The ruling by the Court of Justice of the European Union declared invalid a “safe harbour” agreement that governs data transfers between the US and the European Union as US law and the actions of the country’s government “inadequately respect European ‘fundamental rights’ of personal data privacy,” Microsoft’s lawyer E. Joshua Rosenkranz brought to the notice of the US Court of Appeals for the Second Circuit.
“This opinion could subject US companies to charges of violating European law any time they transfer personal data to the US, especially when US law-enforcement agencies instigate the transfer,” the Microsoft counsel wrote in a letter to the court clerk.
A dispute between Microsoft and the US government over turning over emails stored in a data centre in Dublin came up for oral arguments last month in the appeals court in New York.
The government has a warrant for access to emails held by Microsoft of a person involved in an investigation, but the company holds that nowhere did the US Congress say that the Electronics Communications Privacy Act “should reach private emails stored on provider’s computers in foreign countries.” In response to the search warrant, Microsoft provided non-content information held on its US servers but tried to quash the warrant when it concluded that the account was hosted in Dublin and the content was also stored there.
Lower courts have disagreed with Microsoft’s point of view, hence the appeal to the Second Circuit. US Magistrate Judge James C Francis IV of the US District Court for the Southern District of New York held that warrant under the Stored Communications Act, a part of the ECPA, was “a hybrid: part search warrant and part subpoena,” as it is executed like a subpoena in that it is served on the Internet service provider, who is required to provide the information from its servers wherever located, but does not involve government officials entering the premises.
Microsoft has favoured an inter-governmental resolution to the US demand for access to the e-mails in Dublin, through the use of “mutual legal assistance” treaties the US has with other countries including Ireland. The US has held that the procedure takes time, even though Ireland volunteered to consider a request under the treaty. The company has also asked for Congress to take a decision on whether warrants under the ECPA can be executed abroad.

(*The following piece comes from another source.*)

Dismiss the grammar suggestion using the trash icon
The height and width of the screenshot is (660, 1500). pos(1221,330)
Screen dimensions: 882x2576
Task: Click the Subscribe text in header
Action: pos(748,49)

The European Court’s decision “underscores that the subject of cross-border data transfers is fraught and easily gives rise to international discord,” according to the filing. “Accordingly, Congress must be permitted to decide whether the benefits to US federal, state, and local law enforcement of extending ECPA abroad outweighs the risks to US industry and US-EU relations,” it added.
The filing also brings to the notice of the court that Congress is considering those costs and benefits. At a Senate Judiciary Committee hearing on 16 September on “Reforming the Electronic Communications Privacy Act,” senators questioned government officials on the risks involved in seizing communications from servers overseas, according to the filing.